Que este es el tema central de la coyuntura lo comprueba el fracaso global de las políticas neoliberales para frenar el crecimiento de la desigualdad, marcada por los datos del desempleo que ha dado a conocer la Organización Internacional del Trabajo en su última investigación al respecto (Tendencias mundiales del empleo 2012: prevenir una crisis mayor del empleo). Allí se asienta que cerca de 30 por ciento de todos los trabajadores del mundo –más de 900 millones– vivían con sus familias por debajo de la línea de la pobreza en 2011, unos 55 millones más de lo previsto con base en las tendencias anteriores a la crisis. De estos 900 millones, alrededor de la mitad vivía por debajo de la línea de pobreza extrema de 1.25 dólares al día.
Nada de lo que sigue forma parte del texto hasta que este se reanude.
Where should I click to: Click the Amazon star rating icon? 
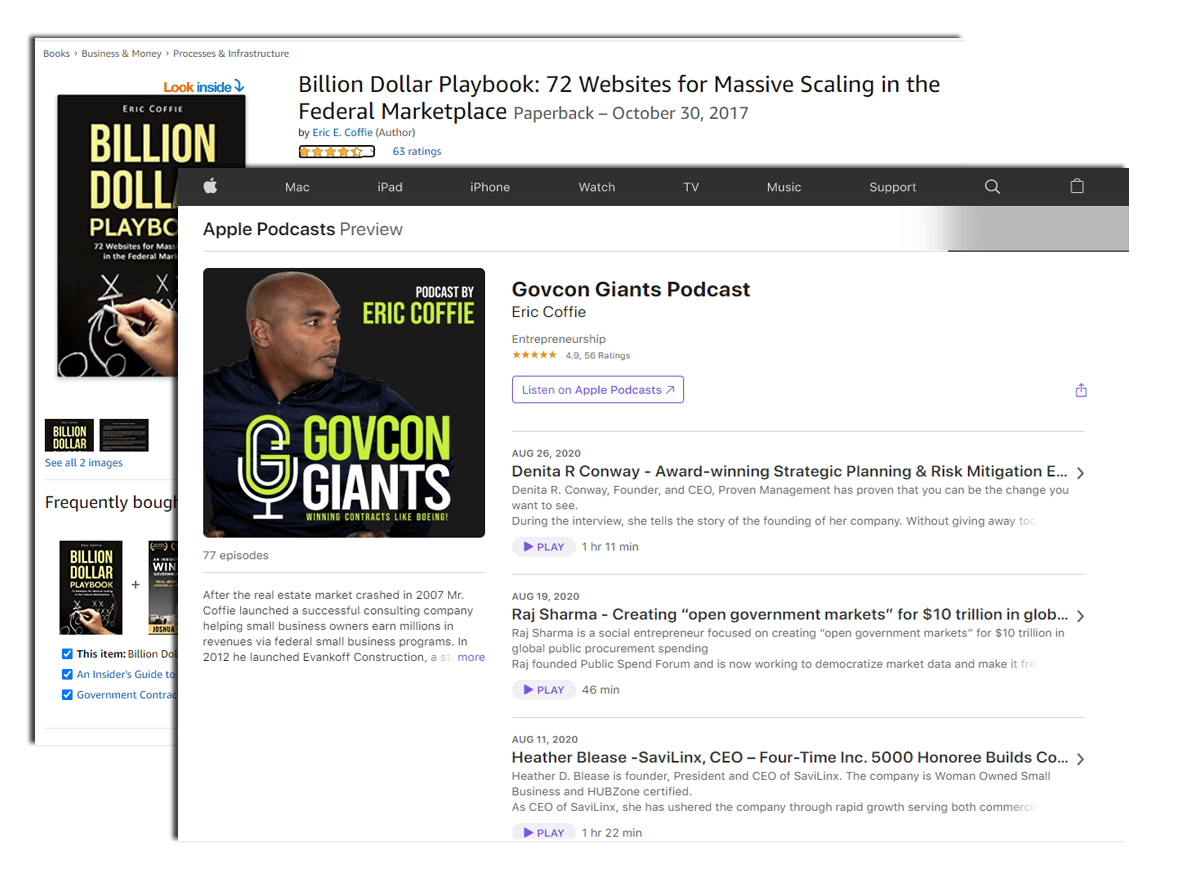(336, 152)
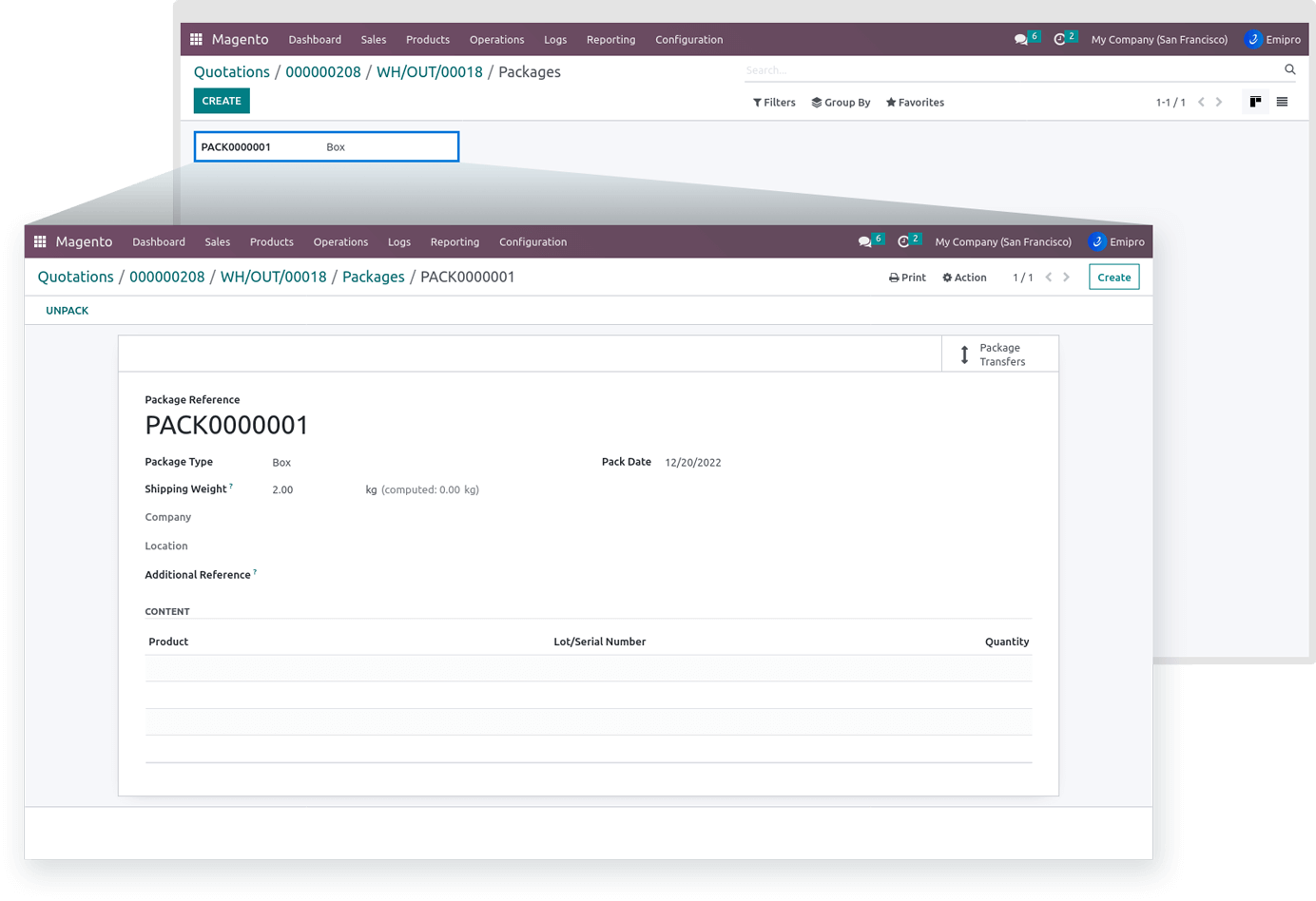Viewport: 1316px width, 901px height.
Task: Open the WH/OUT/00018 breadcrumb link in the front window
Action: click(273, 278)
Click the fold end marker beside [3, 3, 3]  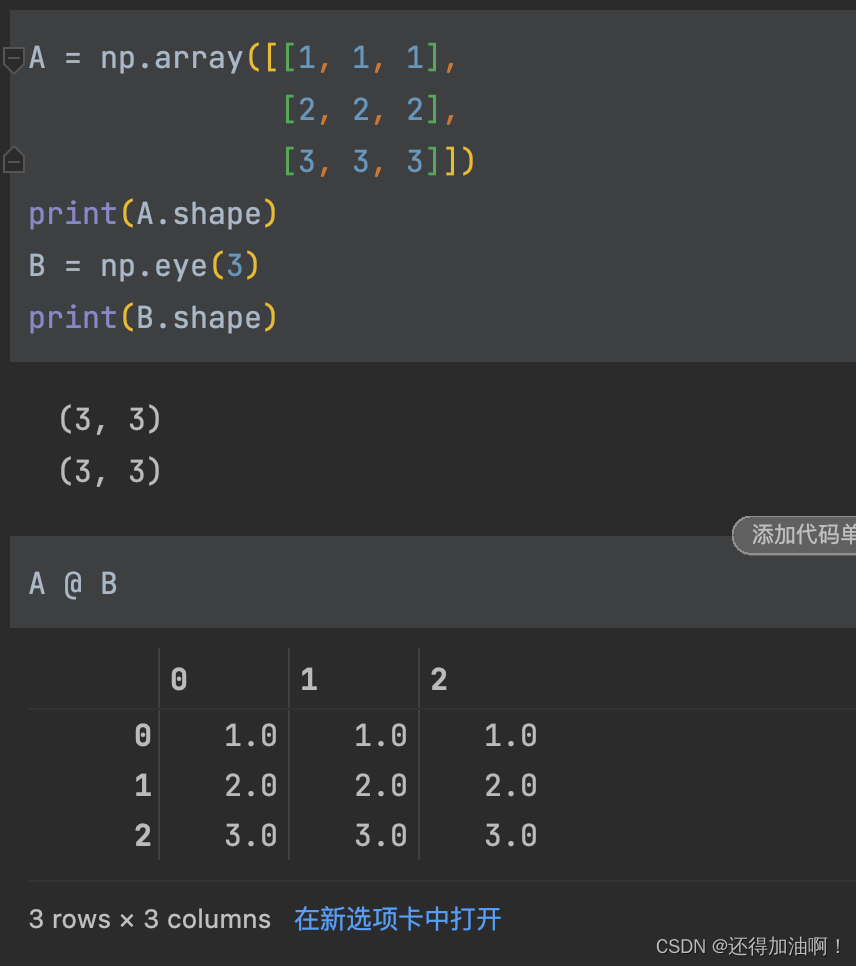pyautogui.click(x=14, y=160)
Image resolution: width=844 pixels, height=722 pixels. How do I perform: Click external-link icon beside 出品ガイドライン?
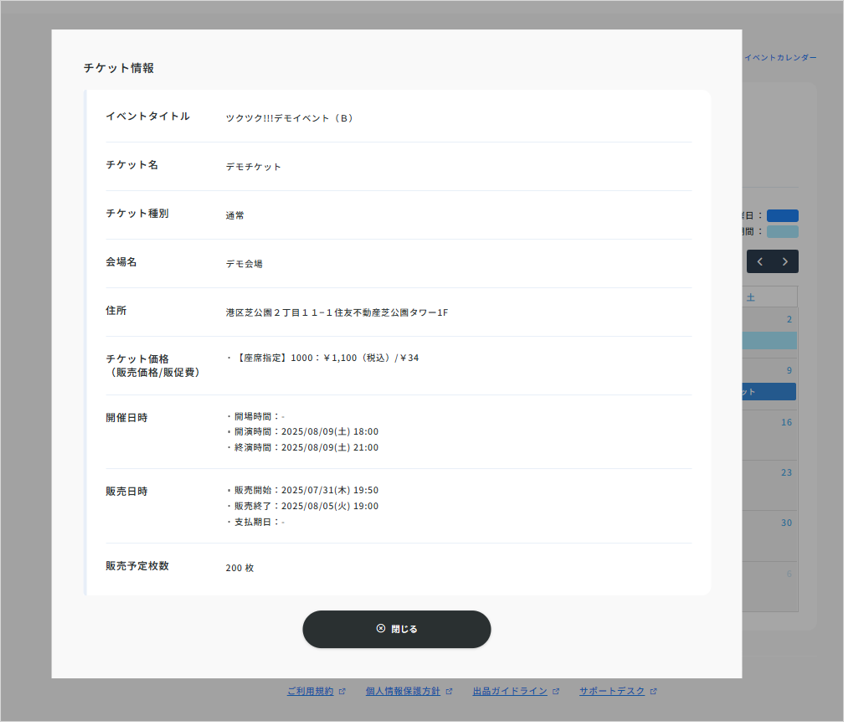(x=556, y=691)
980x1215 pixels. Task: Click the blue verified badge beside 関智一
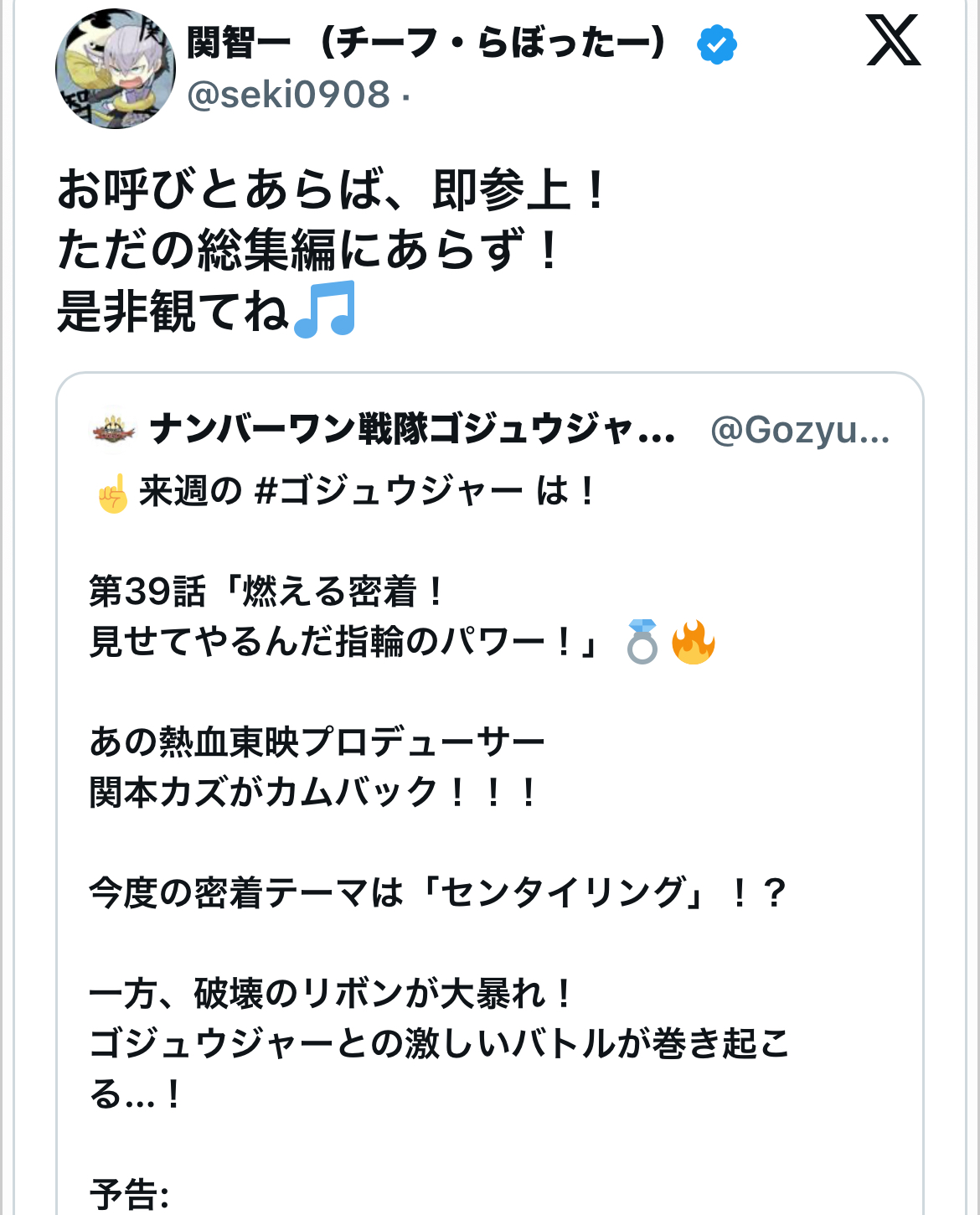[x=716, y=44]
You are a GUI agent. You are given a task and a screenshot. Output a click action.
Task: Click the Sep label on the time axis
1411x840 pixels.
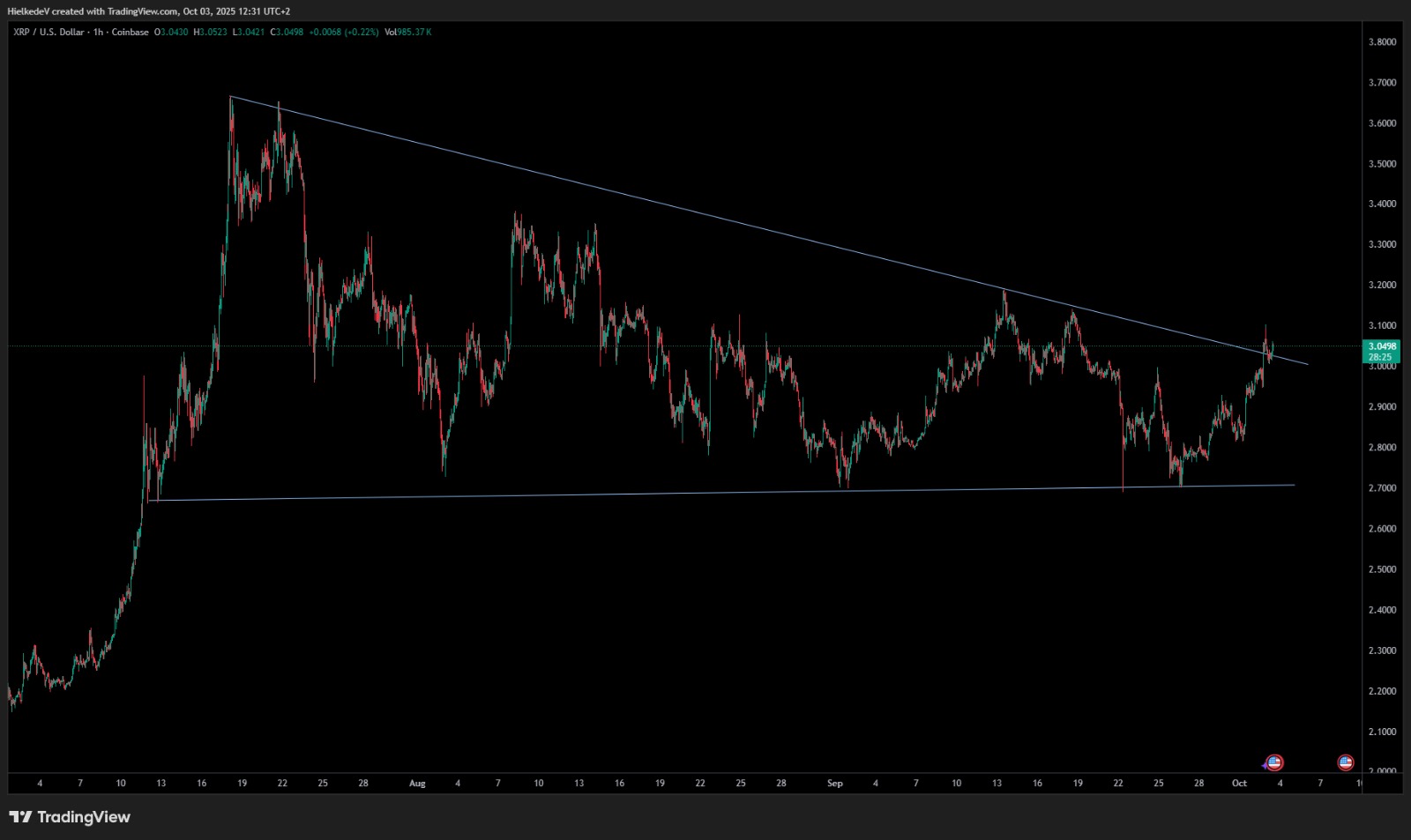[834, 783]
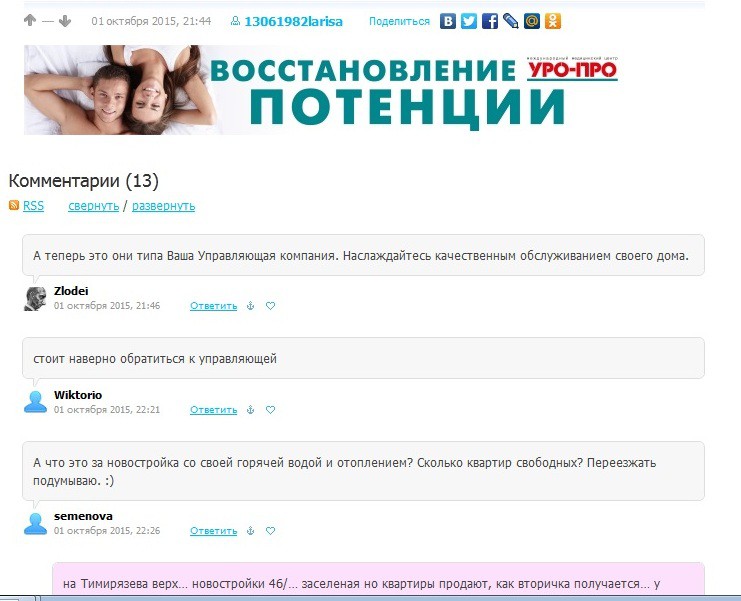Upvote the post with the up arrow
Screen dimensions: 741x601
click(30, 21)
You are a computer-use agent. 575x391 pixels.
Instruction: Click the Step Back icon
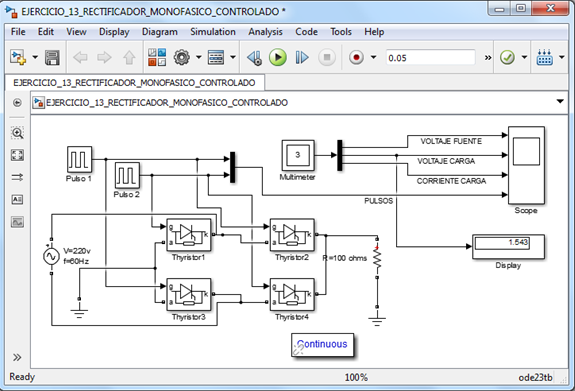pos(254,58)
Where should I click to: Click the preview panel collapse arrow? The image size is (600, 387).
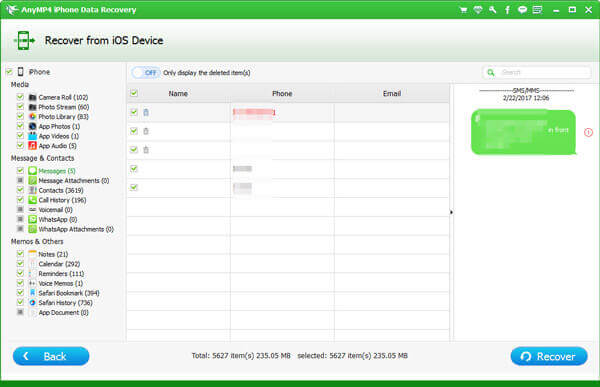pyautogui.click(x=451, y=212)
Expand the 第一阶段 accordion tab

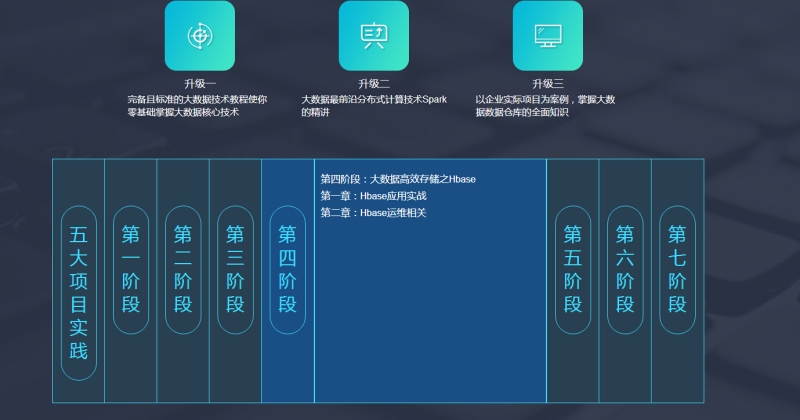[131, 269]
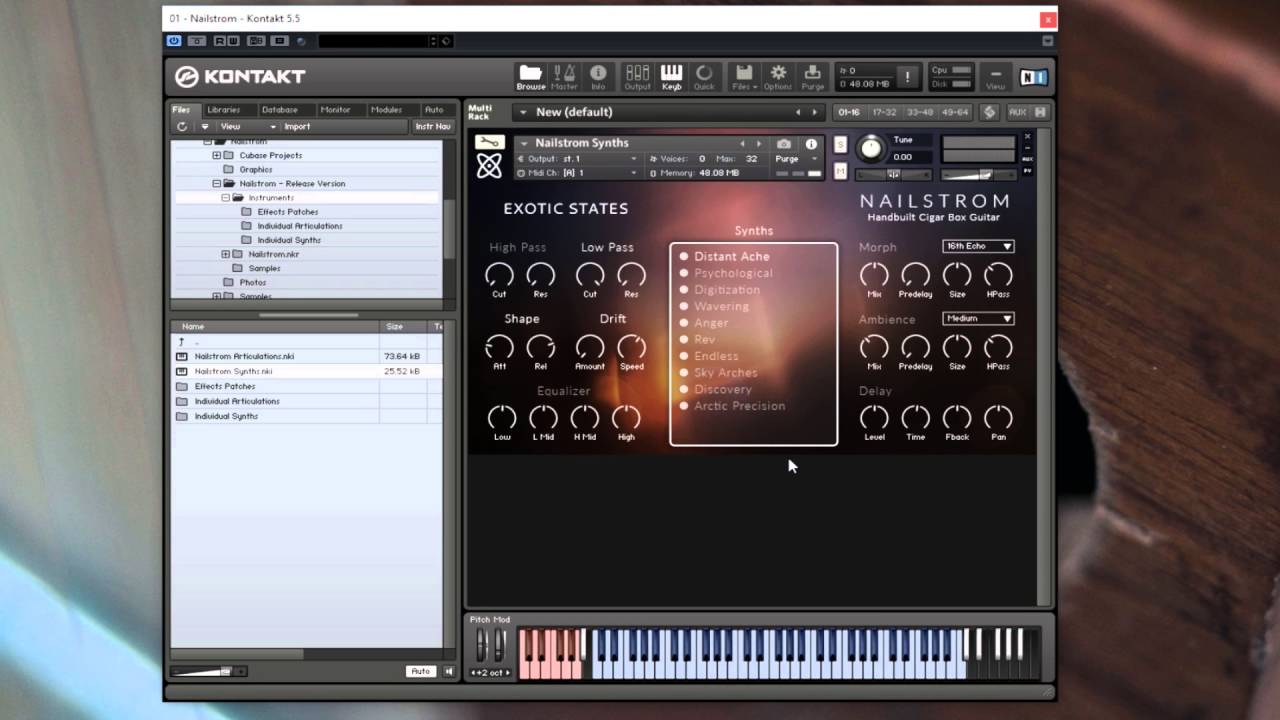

Además, el número de trabajadores en empleo vulnerable en 2011 se estimaba en mil 520 millones a escala mundial, un incremento de 136 millones desde 2000 y cerca de 23 millones más comparado con 2009. En la siguiente década, la sociedad tendrá que crear 600 millones de empleos, lo cual parece imposible sin un cambio de fondo en los paradigmas hoy dominantes.
Por ello es muy saludable el hecho de que un importante contingente de campesinos y obreros mexicanos, desafiando el frío, la frivolidad electoral y el silencio mediático, se manifestara, como pasó el martes, por las calles de la capital de la República para exigir un cambio de rumbo al gobierno y medidas de urgencia para restaurar la seguridad alimentaria. Seguramente los adictos a la retórica oficialista (los propios interesados en fabricarla) prefieren noticias menos amargas, como las que les proporciona a tiro por viaje la oficina delÁngel de la Dependencia. ¿Y por qué, mejor, de una vez no venden el país entero, con todo y sus reservaciones indias, antes de que la bolsa estalle? Abur.